** Vos tâches **
A. D’après le texte sur l’hôpital de la Louvière, quand la patiente est-elle morte ?
B. Ces phrases sont-elles d’accord avec le texte sur l’hôpital de la Louvière ? (i) Le jugement civil a reconnu la responsabilité d’un chirurgien. (ii) Le juge d’instruction a renvoyé l’anesthésiste devant le tribunal. (iii) La patiente est morte après une opération de chirurgie cardiaque. Pour chacune, répondez oui ou non et citez les mots du texte qui le montrent.
C. Écrivez la suite du texte sur l’hôpital de la Louvière, après sa dernière phrase.

** Extrait de page **
----

Lille : l’hôpital de la Louvière jugé pour homicide involontaire, dix ans après

Lille : l’hôpital de la Louvière jugé pour homicide involontaire, dix ans après

En mars 2013, une patiente de l’hôpital de la Louvière décède après une opération de chirurgie esthétique. Un jugement civil reconnaîtra la responsabilité de l’établissement, d’un chirurgien et d’un anesthésiste. La famille a également voulu attaquer au pénal. Le juge d’instruction n’a renvoyé que la clinique devant le tribunal.

----

** Données sources **

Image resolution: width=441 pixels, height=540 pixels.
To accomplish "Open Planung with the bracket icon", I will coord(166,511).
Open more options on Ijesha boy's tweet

----

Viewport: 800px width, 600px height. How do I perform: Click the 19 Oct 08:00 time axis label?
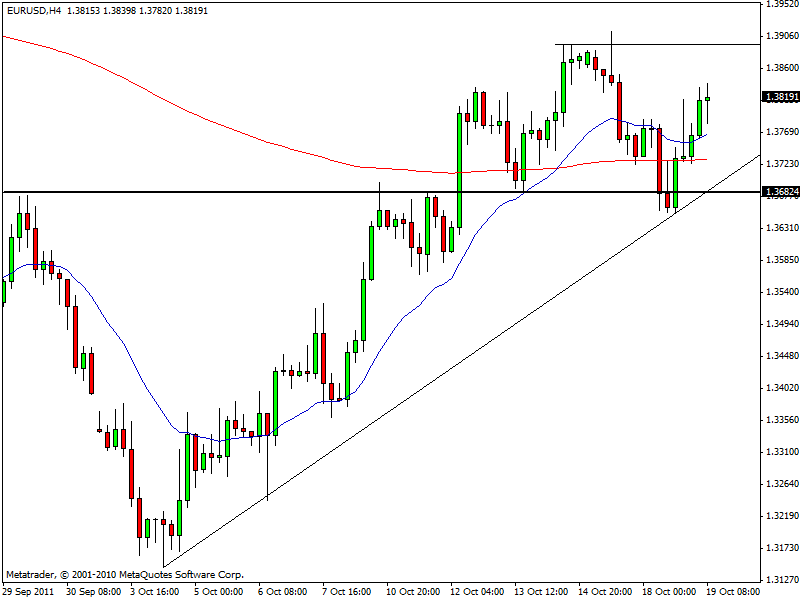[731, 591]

----

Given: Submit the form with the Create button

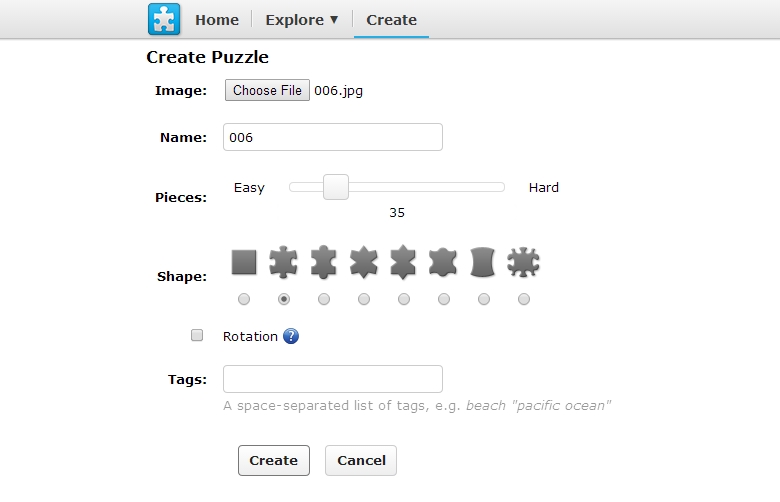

----

** Réponses rédigées **
A. En mars 2013.

B.
(i) Oui : « Un jugement civil reconnaîtra la responsabilité de l’établissement, d’un chirurgien et d’un anesthésiste. »
(ii) Non : « Le juge d’instruction n’a renvoyé que la clinique devant le tribunal. »
(iii) Non : « une patiente de l’hôpital de la Louvière décède après une opération de chirurgie esthétique »

C.
Seule la clinique a été renvoyée devant le tribunal. PHOTO PASCAL BONNIERE -

Par LAKHDAR BELAÏD

Publié:18 Juillet 2023

Le 11 mars 2013, après une opération de la mâchoire, une patiente de l’hôpital privé de la Louvière souffre d’une gêne respiratoire. Cette maman de 40 ans repart au bloc opératoire. Elle finira par décéder. « Son cerveau n’a pas été oxygéné durant trois minutes », lâche la sœur de la victime. « Il a fallu attendre deux heures pour qu’on prenne au sérieux les plaintes de Sybille Legros », insiste Me Alexia Navarro, pour la famille. En avril 2018, le tribunal civil de Lille impute une faute à l’établissement, à un chirurgien et à un anesthésiste. Les proches de la défunte désiraient aussi une sanction pénale. Seule la clinique sera finalement convoquée dans le prétoire, il y a quelques jours. Dix ans après le drame.

« Ça a été un cafouillage total »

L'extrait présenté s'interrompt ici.